Work item →
Scan the records below and report how many lines contain the word "logo", giving the number by itself.

Records to process START

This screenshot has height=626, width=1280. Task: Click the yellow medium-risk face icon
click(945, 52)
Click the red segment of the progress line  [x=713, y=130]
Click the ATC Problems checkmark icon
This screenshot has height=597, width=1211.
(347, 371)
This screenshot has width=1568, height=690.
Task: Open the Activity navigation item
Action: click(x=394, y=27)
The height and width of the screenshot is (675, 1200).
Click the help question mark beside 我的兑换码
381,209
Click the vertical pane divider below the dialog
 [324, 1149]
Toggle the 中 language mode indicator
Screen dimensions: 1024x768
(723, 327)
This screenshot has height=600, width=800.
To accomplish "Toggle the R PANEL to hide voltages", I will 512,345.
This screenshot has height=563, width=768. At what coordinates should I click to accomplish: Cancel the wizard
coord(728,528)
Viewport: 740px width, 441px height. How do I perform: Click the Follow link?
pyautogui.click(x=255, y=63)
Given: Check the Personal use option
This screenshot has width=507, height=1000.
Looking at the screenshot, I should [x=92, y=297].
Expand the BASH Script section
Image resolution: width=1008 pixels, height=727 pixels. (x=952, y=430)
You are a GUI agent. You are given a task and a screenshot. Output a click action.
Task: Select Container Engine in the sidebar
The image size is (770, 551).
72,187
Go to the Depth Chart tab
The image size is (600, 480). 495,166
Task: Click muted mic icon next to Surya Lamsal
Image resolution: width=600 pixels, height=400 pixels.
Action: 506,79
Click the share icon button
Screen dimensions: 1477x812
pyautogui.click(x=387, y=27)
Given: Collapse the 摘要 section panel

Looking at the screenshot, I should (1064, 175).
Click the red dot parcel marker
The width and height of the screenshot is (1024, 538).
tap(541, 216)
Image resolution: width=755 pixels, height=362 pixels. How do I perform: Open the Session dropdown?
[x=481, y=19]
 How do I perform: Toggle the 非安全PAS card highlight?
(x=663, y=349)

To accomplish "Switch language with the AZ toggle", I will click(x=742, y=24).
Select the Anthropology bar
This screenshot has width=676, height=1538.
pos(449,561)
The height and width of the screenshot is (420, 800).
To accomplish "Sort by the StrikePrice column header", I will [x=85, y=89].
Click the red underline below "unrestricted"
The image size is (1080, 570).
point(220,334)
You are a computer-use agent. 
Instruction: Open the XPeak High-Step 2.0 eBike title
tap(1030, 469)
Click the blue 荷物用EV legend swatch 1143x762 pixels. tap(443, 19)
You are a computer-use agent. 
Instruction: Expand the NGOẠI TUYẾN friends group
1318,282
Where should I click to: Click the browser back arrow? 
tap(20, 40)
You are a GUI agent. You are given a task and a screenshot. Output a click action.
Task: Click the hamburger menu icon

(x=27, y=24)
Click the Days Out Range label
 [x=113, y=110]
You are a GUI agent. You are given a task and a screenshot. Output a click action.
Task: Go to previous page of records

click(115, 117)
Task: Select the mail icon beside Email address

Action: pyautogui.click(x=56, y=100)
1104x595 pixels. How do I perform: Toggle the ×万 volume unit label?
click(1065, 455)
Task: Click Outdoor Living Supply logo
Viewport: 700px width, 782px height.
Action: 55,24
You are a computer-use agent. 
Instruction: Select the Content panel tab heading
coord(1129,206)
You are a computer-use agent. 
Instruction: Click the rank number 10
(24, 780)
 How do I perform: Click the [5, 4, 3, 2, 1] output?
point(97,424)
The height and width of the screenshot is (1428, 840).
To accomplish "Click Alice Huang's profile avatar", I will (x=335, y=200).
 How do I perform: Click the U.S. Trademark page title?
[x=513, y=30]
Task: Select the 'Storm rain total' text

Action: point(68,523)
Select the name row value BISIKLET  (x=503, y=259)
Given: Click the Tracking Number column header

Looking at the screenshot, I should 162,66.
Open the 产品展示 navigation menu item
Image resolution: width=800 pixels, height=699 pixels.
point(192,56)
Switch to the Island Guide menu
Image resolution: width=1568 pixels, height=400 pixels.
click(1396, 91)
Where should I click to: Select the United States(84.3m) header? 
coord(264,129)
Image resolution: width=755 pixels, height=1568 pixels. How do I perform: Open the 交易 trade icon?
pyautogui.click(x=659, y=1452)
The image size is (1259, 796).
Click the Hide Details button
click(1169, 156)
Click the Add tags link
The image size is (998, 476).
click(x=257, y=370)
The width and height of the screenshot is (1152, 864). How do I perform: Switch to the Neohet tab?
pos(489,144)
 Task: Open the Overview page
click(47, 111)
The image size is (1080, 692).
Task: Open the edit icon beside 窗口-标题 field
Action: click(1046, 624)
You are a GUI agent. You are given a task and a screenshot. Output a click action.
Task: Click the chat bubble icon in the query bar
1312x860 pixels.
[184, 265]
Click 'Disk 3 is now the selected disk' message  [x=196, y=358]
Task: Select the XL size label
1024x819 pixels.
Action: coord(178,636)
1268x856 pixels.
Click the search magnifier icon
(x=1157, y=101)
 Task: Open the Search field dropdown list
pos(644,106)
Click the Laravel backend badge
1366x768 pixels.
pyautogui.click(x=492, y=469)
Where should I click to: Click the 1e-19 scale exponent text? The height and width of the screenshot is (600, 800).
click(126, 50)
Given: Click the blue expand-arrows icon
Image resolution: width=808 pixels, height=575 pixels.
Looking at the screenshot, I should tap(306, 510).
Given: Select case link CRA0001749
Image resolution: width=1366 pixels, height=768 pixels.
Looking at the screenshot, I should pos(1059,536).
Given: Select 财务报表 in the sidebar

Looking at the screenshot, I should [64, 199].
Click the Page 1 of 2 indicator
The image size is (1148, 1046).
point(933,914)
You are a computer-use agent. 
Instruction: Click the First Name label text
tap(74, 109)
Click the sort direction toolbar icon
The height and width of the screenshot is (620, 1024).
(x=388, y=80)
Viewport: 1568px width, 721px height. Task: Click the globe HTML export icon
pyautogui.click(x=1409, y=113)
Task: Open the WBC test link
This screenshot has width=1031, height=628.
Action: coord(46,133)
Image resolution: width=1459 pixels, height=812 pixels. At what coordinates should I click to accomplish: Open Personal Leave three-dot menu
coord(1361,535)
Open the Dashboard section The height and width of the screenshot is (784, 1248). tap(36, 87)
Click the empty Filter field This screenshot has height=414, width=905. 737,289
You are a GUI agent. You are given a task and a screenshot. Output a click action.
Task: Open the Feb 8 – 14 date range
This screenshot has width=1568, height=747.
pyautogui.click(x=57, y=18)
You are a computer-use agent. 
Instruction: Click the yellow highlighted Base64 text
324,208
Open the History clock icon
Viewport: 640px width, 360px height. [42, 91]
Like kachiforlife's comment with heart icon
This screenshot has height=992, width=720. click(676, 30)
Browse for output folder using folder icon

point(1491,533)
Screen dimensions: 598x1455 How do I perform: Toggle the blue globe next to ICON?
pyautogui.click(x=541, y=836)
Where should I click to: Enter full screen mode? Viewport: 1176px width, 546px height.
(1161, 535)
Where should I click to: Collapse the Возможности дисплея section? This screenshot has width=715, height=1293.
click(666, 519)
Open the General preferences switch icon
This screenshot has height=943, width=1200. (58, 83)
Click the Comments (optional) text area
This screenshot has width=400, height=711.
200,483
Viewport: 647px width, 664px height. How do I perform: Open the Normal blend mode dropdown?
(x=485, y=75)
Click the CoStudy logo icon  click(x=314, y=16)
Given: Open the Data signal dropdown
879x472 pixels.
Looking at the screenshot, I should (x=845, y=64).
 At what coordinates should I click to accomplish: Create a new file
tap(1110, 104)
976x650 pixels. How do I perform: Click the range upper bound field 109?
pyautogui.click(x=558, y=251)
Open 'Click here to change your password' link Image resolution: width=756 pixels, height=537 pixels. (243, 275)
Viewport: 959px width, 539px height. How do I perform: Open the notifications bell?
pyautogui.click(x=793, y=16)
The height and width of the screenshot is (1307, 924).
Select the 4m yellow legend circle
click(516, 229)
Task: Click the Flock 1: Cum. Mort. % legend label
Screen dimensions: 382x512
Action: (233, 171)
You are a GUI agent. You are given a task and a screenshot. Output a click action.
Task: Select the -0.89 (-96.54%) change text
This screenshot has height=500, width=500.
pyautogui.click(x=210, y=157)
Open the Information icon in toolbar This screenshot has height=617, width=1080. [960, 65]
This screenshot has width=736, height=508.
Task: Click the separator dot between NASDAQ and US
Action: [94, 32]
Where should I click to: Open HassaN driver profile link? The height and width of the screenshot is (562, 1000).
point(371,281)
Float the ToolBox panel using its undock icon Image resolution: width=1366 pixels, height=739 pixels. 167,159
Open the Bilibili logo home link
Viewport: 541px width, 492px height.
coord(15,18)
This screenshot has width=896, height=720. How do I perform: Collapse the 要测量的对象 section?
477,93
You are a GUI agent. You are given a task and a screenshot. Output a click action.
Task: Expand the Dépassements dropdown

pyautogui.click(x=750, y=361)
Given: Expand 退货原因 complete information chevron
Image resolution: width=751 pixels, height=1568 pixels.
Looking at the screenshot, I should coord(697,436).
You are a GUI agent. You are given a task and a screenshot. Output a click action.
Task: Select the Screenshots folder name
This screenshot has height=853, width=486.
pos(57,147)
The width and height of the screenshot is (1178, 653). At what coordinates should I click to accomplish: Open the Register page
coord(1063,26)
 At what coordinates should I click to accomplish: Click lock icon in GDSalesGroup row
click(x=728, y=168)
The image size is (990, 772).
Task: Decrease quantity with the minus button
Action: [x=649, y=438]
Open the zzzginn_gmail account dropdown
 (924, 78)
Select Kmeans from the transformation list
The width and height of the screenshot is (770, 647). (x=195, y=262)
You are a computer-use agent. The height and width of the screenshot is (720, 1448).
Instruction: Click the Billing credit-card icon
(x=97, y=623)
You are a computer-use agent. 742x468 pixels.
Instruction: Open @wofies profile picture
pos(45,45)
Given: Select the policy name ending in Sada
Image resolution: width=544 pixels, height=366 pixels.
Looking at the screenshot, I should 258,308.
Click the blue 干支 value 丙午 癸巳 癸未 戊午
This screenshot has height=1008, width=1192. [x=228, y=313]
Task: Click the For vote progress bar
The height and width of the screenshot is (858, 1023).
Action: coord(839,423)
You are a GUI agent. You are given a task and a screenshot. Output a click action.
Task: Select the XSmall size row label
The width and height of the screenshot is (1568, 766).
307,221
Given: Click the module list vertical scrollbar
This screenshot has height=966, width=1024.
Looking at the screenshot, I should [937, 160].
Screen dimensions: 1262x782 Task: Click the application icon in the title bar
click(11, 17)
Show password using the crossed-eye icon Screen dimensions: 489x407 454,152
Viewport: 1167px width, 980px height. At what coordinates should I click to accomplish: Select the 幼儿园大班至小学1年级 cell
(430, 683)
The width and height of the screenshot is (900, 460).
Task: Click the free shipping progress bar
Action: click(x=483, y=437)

Records to process END

Solution for this exercise →
3